I closed the freezer and said to myself…”WHEW! I’m sure glad I found that near disaster…now we’ll just let it refreeze and all will be fine.” Sound good? I thought so…
Unfortunately…every time I went downstairs to check the freezer, the food was not refreezing as I expected it to. I told myself that the freezer simply needed to catch back up and it might take up to 24 hours. The temp in the freezer by this point was about 30 degrees F.
By the next day, the situation had not changed. Temp still 30 and food still not refreezing. I googled and googled and found nothing about what to expect when a freezer is recovering from being left open. Finally, I called the manufacturer and spoke with a service tech.

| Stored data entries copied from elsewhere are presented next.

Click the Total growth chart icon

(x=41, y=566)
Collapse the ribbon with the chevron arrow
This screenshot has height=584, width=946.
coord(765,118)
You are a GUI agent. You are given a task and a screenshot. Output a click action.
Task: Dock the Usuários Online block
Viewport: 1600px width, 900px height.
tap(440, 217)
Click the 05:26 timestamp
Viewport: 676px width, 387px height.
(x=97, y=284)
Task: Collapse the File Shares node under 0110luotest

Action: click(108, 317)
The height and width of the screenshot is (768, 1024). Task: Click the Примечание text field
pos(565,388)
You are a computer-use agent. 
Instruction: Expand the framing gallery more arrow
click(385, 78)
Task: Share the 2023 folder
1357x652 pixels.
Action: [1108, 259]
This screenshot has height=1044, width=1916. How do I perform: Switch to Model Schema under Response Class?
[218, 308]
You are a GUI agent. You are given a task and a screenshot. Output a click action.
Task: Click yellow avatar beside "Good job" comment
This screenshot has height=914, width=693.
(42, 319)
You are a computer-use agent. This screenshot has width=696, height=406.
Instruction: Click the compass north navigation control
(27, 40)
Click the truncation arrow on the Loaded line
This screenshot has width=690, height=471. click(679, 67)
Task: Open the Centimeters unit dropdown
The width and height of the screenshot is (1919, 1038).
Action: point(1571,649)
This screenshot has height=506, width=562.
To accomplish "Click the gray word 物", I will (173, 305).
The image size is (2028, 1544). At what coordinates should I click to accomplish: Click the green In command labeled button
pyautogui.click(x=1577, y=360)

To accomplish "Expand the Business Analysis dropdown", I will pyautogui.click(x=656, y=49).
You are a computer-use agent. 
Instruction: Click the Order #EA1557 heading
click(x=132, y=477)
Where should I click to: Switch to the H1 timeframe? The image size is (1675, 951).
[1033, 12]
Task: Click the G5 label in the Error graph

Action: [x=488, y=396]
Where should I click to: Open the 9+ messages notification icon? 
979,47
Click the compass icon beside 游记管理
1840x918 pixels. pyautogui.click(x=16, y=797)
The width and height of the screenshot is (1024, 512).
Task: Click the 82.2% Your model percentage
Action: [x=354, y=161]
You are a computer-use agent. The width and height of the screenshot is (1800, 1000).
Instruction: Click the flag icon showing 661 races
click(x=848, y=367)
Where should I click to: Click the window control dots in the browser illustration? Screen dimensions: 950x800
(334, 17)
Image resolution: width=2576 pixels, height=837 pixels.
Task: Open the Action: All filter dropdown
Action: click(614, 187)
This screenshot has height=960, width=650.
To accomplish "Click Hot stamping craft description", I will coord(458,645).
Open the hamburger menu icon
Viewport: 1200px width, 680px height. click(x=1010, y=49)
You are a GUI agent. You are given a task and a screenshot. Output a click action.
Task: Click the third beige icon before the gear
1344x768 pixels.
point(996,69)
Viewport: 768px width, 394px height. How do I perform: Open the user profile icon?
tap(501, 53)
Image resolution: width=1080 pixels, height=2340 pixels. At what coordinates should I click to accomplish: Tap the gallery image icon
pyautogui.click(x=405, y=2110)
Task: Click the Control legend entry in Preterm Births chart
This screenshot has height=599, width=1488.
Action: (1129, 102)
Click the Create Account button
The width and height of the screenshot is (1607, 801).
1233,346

What I was told was that we needed to manually switch the freezer into a defrost mode by turning a screw in the back of the freezer. Doing this would turn the freezer off for 30 minutes and during that time any ice that had accumulated would melt and the freezer would then be able to recover from being left open and would be ready to freeze again.
Well…we did that and decided to use that defrosting time to clean it out. We actually ended up switching it back into the manual defrost mode two more times (the freezer was off and melting for 1.5 hours total) and by the time we turned it back on it was completely defrosted and spic and span inside.
We refilled it, turned it back on, crossed our fingers and said a prayer.
Within about two hours the temp was down to about 15 degrees F and it was cranking again. At this writing, everything is rock hard again and we averted disaster.
Lesson? Freezers need help to recover from being left open. You cannot just close the door and expect them to resume freezing without defrosting all of the partially defrosted ice that accumulates when this happens. Nowhere was this information readily available, either online or in the instruction manual. It took calling and speaking with a service tech to learn about this.
File this away in your little mental filing cabinet if this ever happens to you! May save you hundreds of dollars in valuable freezer items!